The goal of this clinical trial is to demonstrate the feasibility of a trial that examines the impact of changes in dietary sodium intake on skin sodium levels, atopic dermatitis, and psoriasis. In addition, it aims to generate preliminary data to begin to answer the following questions:

1. Is there an association between skin sodium concentration and atopic dermatitis and psoriasis severity?
2. Are changes in dietary sodium are associated with changes in skin sodium concentration and atopic dermatitis and psoriasis severity?

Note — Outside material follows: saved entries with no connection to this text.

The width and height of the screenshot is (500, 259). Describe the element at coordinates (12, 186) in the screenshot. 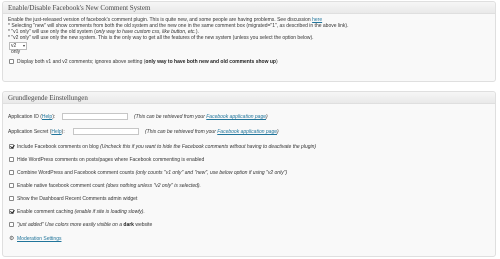

I see `native-count-checkbox` at that location.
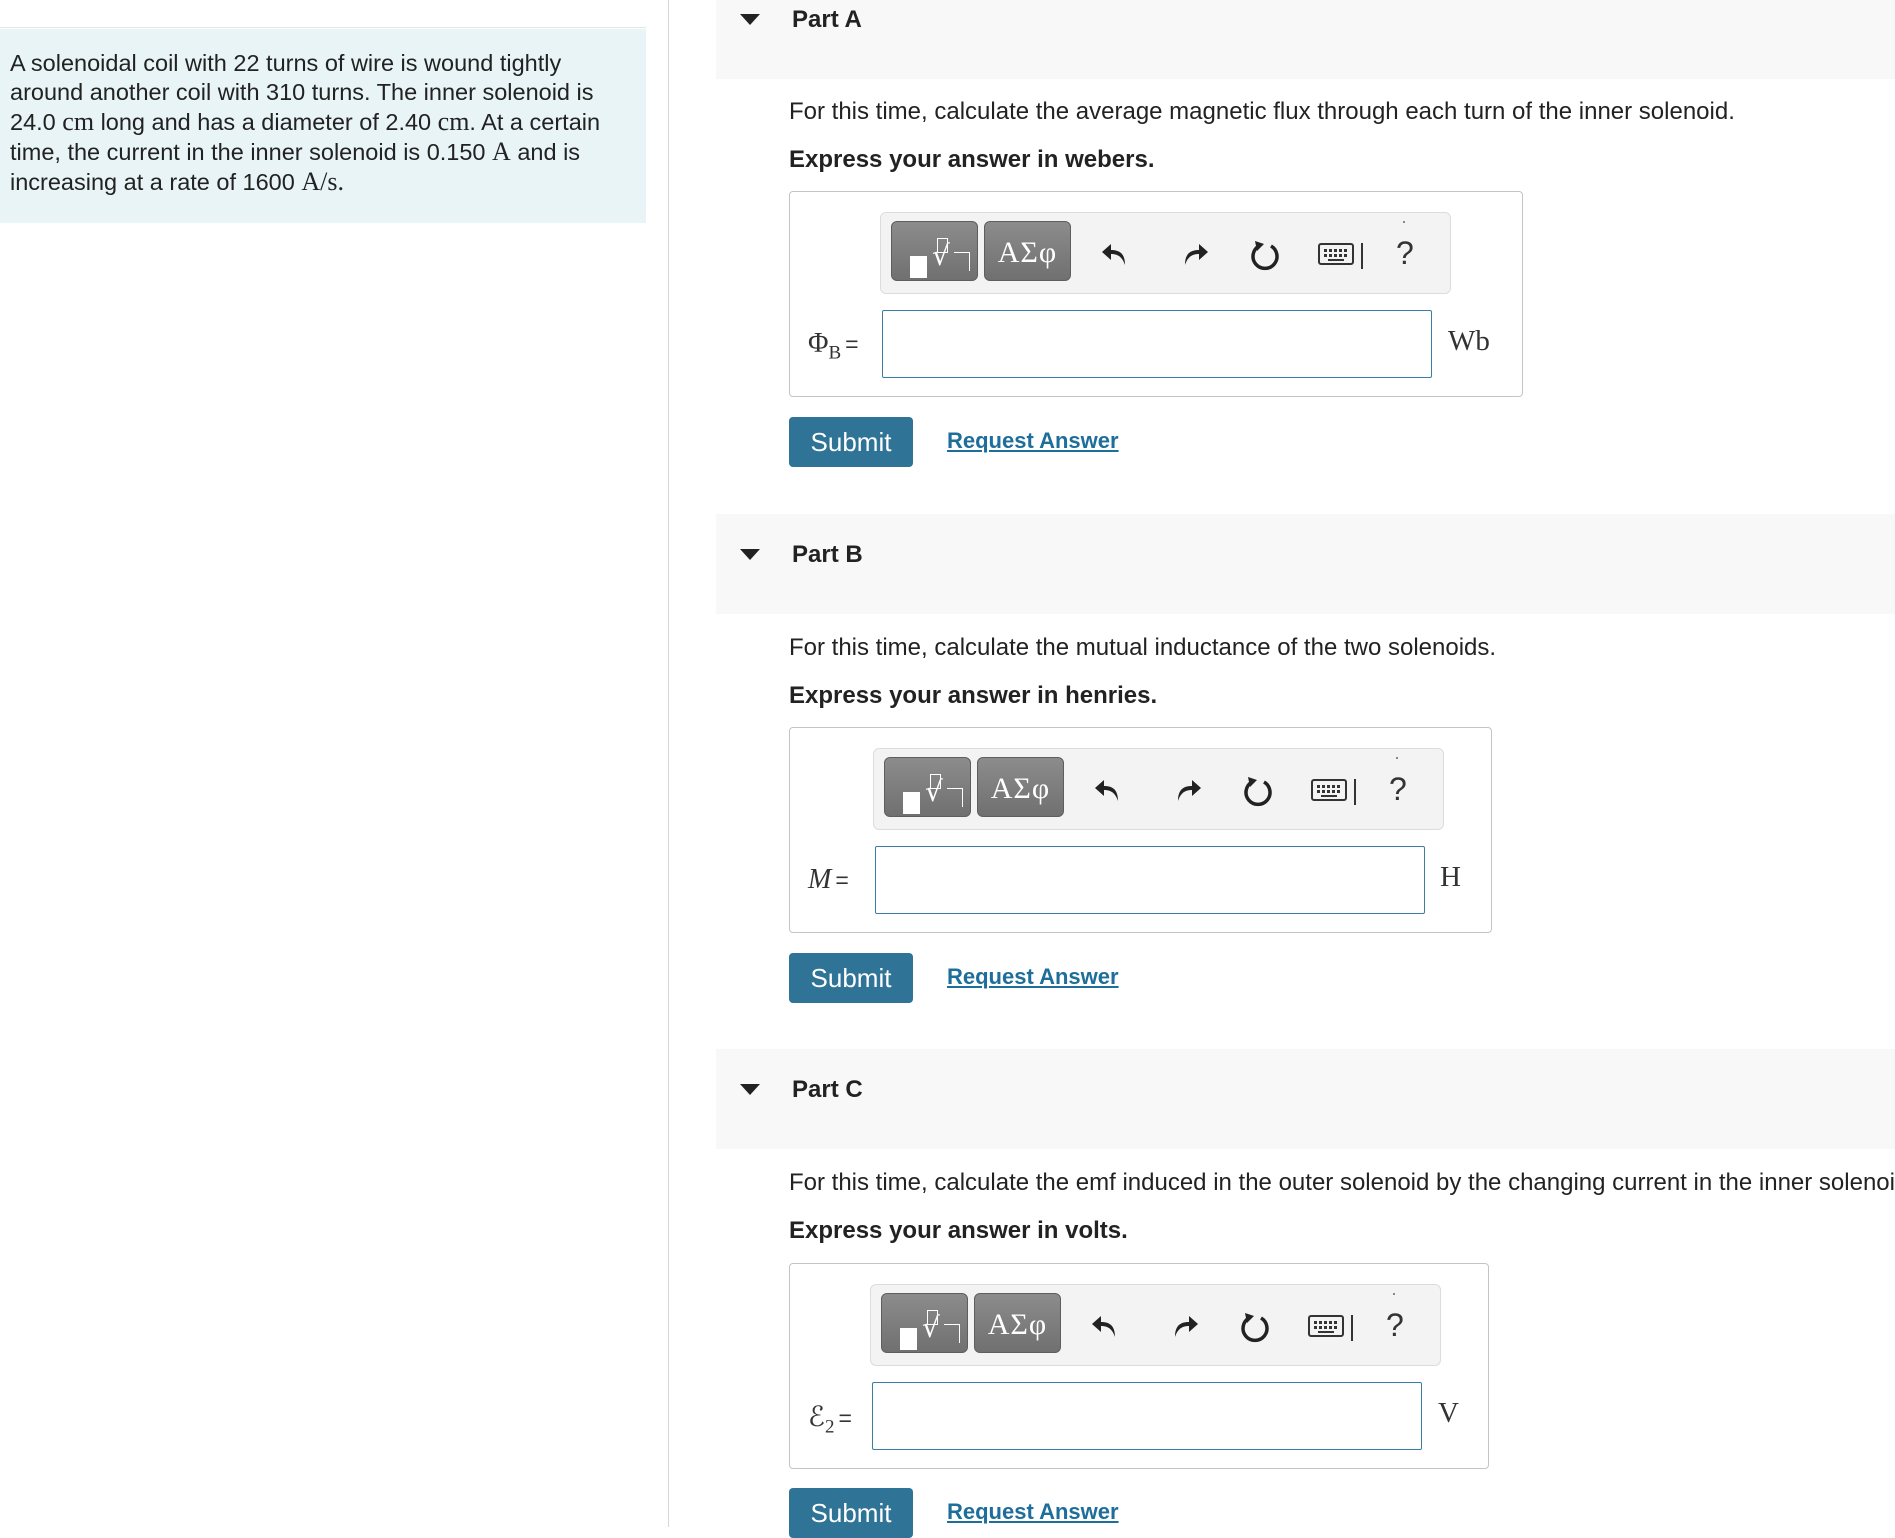 The width and height of the screenshot is (1895, 1538). I want to click on part-a-answer-box: √ ΑΣφ ? ΦB = Wb, so click(1156, 294).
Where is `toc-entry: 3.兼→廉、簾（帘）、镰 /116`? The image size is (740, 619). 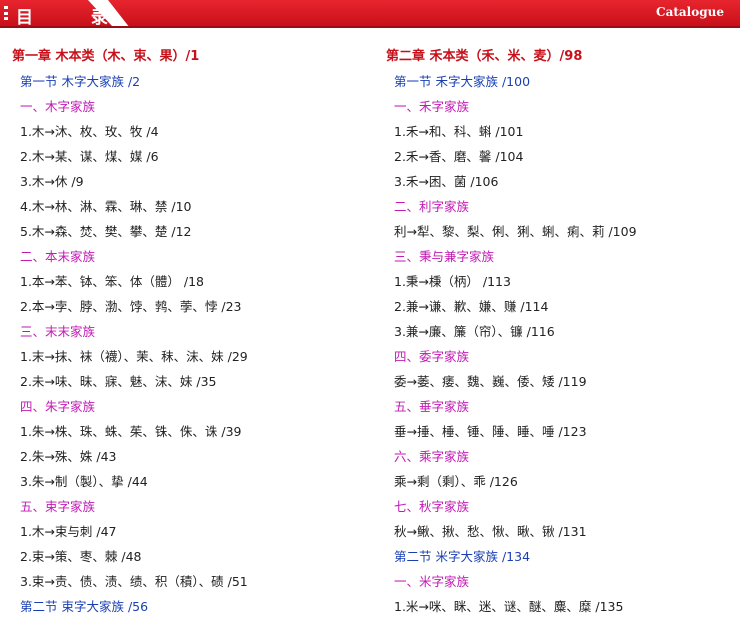
toc-entry: 3.兼→廉、簾（帘）、镰 /116 is located at coordinates (563, 332).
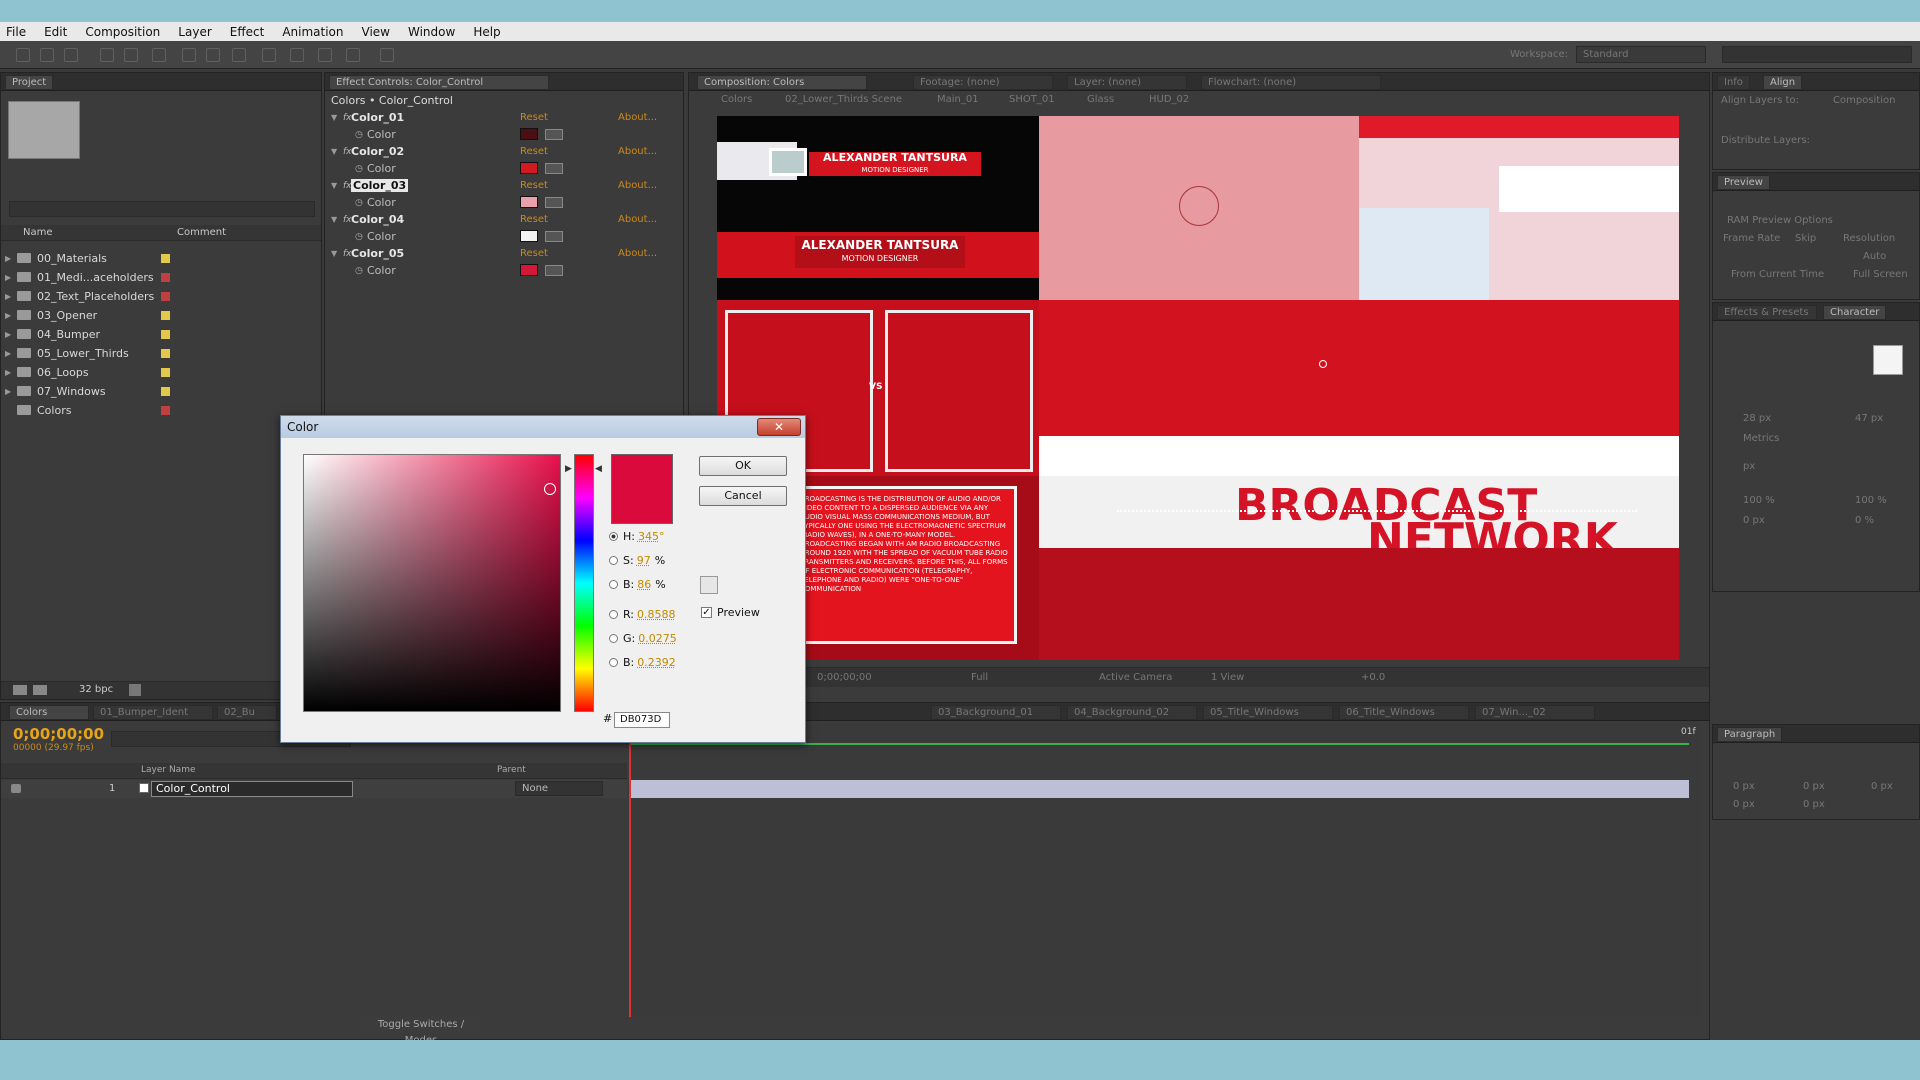 The image size is (1920, 1080). Describe the element at coordinates (122, 32) in the screenshot. I see `menu-composition: Composition` at that location.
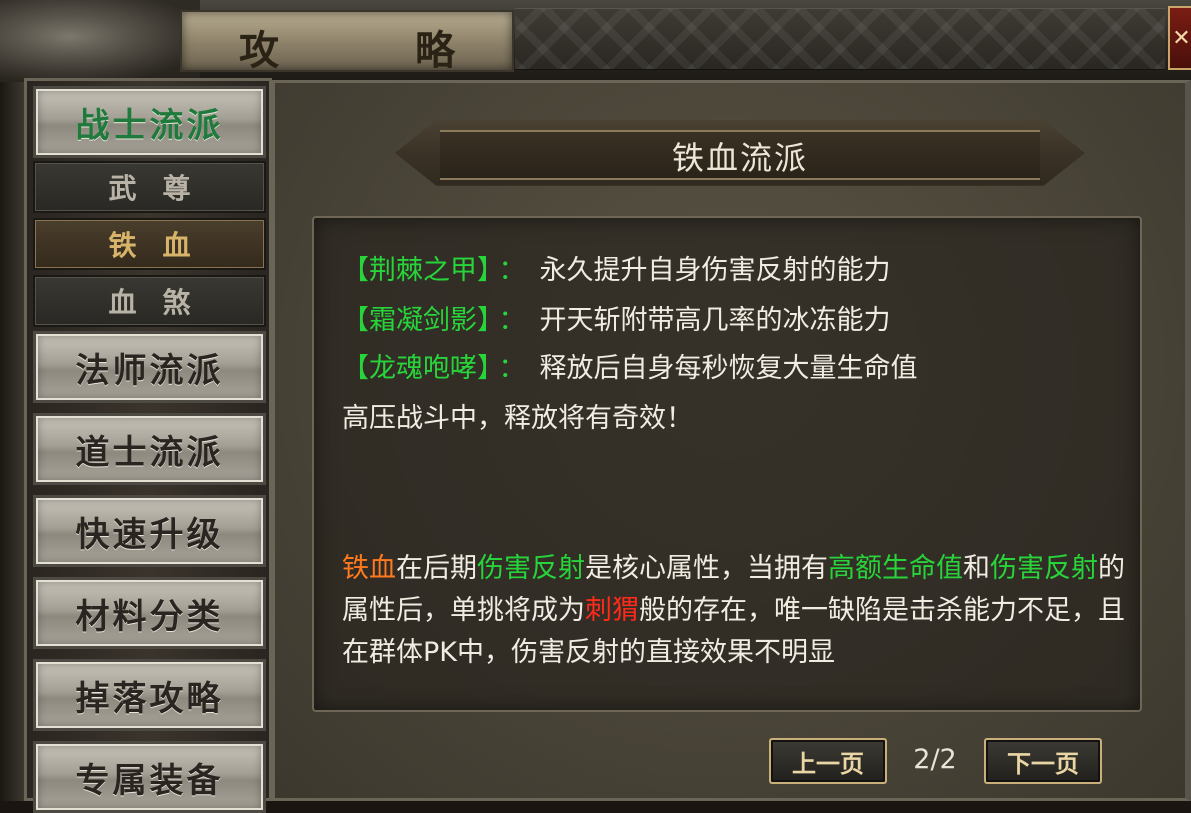 This screenshot has width=1191, height=813. Describe the element at coordinates (150, 122) in the screenshot. I see `category-warrior: 战士流派` at that location.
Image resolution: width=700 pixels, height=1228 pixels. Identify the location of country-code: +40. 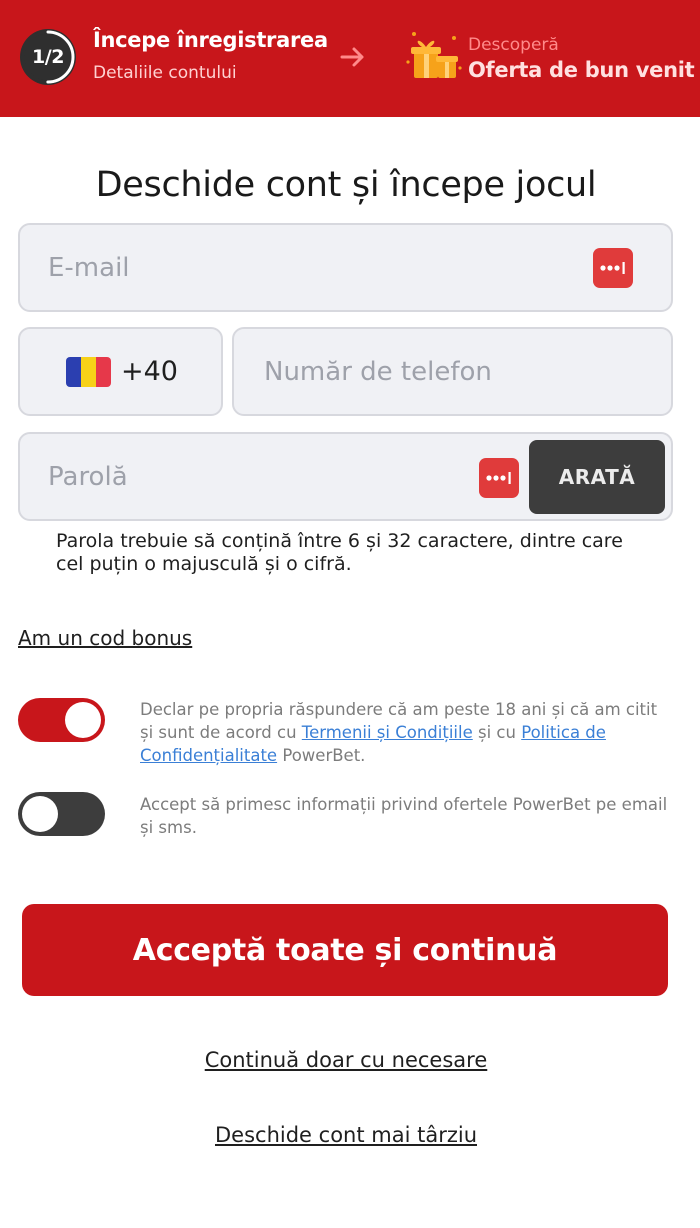
(150, 372).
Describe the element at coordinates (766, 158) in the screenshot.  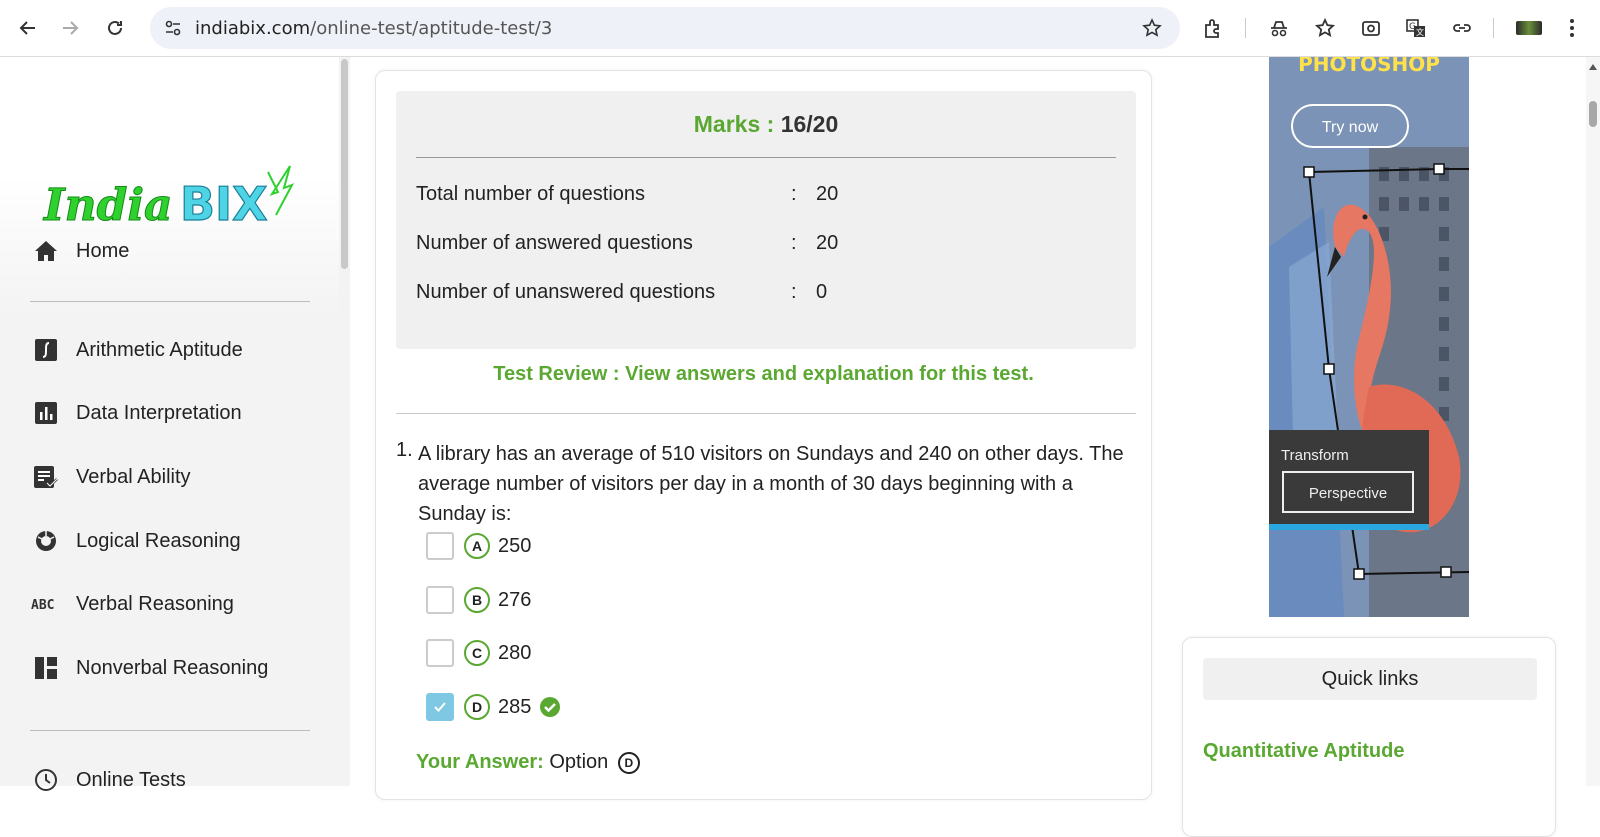
I see `summary-divider` at that location.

Researchers will compare sodium tablets to a placebo (a look-alike substance that contains no drug) to specifically examine the impact of altering sodium intake.

Participants will:

• Follow a low-salt diet for the duration of the 13-week study
• Take sodium chloride tablets every day for 5 weeks followed by a placebo every day for 5 weeks after a 2-week washout period, or vice versa
• Visit the clinic up to 4 times to answer questionnaires, provide bio samples, complete dietary recalls, and undergo non-contrast sodium MRI

The central hypothesis of this proposal is that excess dietary sodium (consumed primarily as salt) is concentrated in the skin as a physiologic response to poor barrier function, and that a low-sodium diet can improve inflammatory skin disease severity. This study is meant to generate pilot data to complement the iDOSE trial (NCT07447063). The study will recruit 50 individuals (10 participants with atopic dermatitis, 10 with psoriasis, and up to 30 'healthy' individuals without skin disease) and measure skin sodium concentration using a non-invasive sodium MRI technique. Healthy individuals will only undergo sodium scans at Visit 1. Participants with atopic dermatitis and psoriasis will be counseled on how to follow the DASH low-sodium diet and asked to maintain the diet for the duration of the 13-week study. After a 1-week wash-in period on the diet alone, they will be asked to add daily sodium chloride tablets in a self-controlled cross-over design. Participants will be randomized in equal groups to either start with sodium tables or placebo tablets. One group will receive sodium tablets for weeks 2-6, no tablets for a washout period during weeks 7-8, then placebo tablets for weeks 9-13. The other group will receive placebo tablets for weeks 2-6, no tablets for a washout period during weeks 6-8 then sodium tablets for weeks 8-13. Sodium consumption will be evaluated using dietary recall questionnaires and urine biomarkers and eczema and psoriasis activity and severity will be measured using validated severity scores and patient-reported outcomes.